Your task:
Print exactly the line with "Given: Select the Keywords (K) sidebar icon" and every line after it, through the final line of the material below.

Extracted records:
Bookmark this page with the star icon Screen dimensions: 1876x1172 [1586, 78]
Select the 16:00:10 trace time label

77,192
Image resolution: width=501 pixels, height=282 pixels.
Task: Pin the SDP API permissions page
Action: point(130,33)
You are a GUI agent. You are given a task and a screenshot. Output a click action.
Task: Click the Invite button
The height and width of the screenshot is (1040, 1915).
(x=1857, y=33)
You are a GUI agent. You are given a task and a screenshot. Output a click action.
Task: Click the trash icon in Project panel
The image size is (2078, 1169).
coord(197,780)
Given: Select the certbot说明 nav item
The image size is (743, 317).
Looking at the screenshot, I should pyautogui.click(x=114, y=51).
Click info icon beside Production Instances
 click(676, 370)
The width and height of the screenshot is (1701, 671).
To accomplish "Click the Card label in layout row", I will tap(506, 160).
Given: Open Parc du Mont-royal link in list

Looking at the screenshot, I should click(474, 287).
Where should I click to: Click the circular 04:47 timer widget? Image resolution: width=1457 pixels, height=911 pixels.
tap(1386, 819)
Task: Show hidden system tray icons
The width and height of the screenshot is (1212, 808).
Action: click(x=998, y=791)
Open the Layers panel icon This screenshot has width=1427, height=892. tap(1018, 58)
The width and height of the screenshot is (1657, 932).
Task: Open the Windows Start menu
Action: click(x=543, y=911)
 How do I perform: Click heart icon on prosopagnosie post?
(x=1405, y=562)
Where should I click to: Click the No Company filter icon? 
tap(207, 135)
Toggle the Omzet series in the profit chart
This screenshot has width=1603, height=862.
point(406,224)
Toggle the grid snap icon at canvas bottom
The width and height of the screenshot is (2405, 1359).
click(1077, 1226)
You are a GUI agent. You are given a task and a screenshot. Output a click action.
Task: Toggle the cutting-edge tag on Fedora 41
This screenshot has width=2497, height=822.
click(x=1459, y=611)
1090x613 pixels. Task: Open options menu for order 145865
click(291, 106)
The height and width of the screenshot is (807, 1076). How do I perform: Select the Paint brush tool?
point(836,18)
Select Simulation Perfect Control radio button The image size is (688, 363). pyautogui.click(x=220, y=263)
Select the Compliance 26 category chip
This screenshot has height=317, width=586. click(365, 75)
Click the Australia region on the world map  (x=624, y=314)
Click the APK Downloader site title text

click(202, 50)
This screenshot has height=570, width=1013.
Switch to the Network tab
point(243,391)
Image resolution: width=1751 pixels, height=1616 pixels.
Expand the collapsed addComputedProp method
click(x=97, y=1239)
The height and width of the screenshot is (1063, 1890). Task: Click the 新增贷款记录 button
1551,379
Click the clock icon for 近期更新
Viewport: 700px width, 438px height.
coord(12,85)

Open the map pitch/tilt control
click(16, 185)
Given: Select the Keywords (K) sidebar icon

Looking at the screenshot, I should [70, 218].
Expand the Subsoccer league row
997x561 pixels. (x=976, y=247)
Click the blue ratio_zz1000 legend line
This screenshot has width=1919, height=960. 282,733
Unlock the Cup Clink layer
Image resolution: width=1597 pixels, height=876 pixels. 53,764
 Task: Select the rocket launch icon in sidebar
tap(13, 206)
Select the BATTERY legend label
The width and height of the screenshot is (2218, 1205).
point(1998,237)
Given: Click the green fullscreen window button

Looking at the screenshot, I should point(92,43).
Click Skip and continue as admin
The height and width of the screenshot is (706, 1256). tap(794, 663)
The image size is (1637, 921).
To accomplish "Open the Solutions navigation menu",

Answer to this exercise:
Given: Select the Keywords (K) sidebar icon

Looking at the screenshot, I should [70, 218].
Expand the Subsoccer league row
997x561 pixels. (x=976, y=247)
Click the blue ratio_zz1000 legend line
This screenshot has width=1919, height=960. 282,733
Unlock the Cup Clink layer
Image resolution: width=1597 pixels, height=876 pixels. 53,764
 Task: Select the rocket launch icon in sidebar
tap(13, 206)
Select the BATTERY legend label
The width and height of the screenshot is (2218, 1205).
point(1998,237)
Given: Click the green fullscreen window button

Looking at the screenshot, I should point(92,43).
Click Skip and continue as admin
The height and width of the screenshot is (706, 1256). tap(794, 663)
The image size is (1637, 921).
To accomplish "Open the Solutions navigation menu",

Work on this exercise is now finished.